I recognize the merit of this work in a blog. Even if the ultimate goal is to explain why climate models cannot cope with the “ridiculously complex” system.
However, this way, they are implicitly recognising a that they are very far in knowledge and accumulated work from the scientits community that has been working in climate models since the fisrt success in 1956 by Norman Philips or the first General Circulation Model (GCM) in the late sixties. The computer running that model had to be really incredible.
This 50 years work along with the different data is very important for the scientific community understanding of present, past and future climate is critical for the IPCC forecasting.
Of course, those models are far from perfect but good modelers know that you cannot make a perfect model from the beginning. You try with a rough approximation that handles the most critical factors, if you are succesful you go for including more complex aspects always within the capability of your calculation system. You compare with data, with other models results, discuss, get more powerful computers,… And the model is never perfect but it get better and better, sometimes very slowly, sometimes going backwards in some step. A nice explanation for anyone of climate models is here and a more detailed explanation of how to use one here.

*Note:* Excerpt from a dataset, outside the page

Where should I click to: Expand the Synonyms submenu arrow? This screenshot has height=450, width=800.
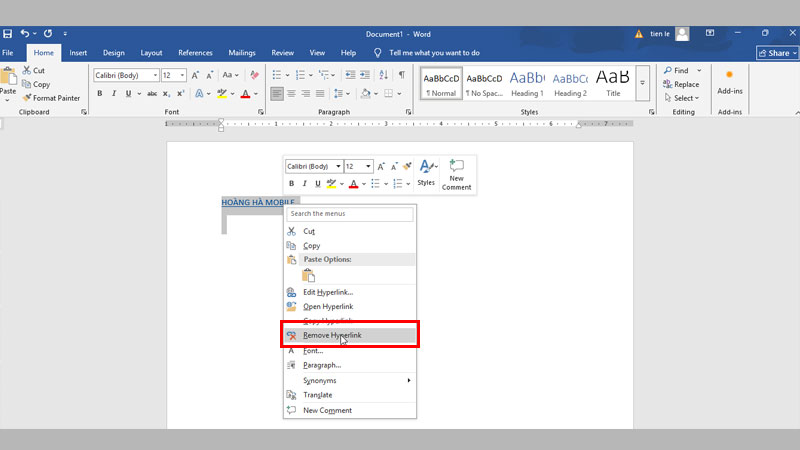tap(408, 380)
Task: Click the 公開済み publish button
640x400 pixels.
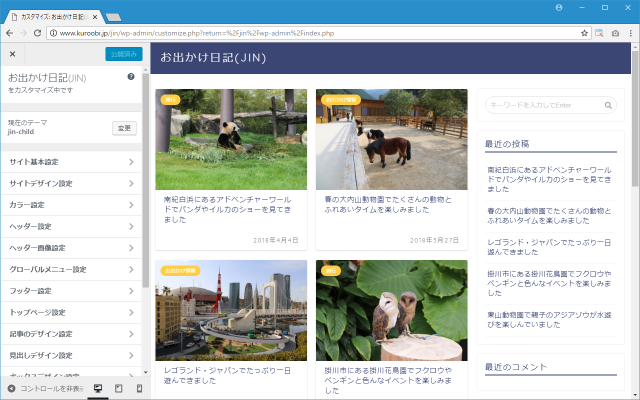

The other possibility is to consider is “ridiculously complex” and just enumerate the difficulties because you are not able to reach perfection, but this way we would not have modeled the solar system, the galaxy, the solid state physics that allowed the microelectronics,… Because in this aspect physics and mathematics are very different, mathematics look for the exact solution and physics looks for the main aspects that explain the phenomenon, this way you can reach a reasonable mathematical model that works within its application scope.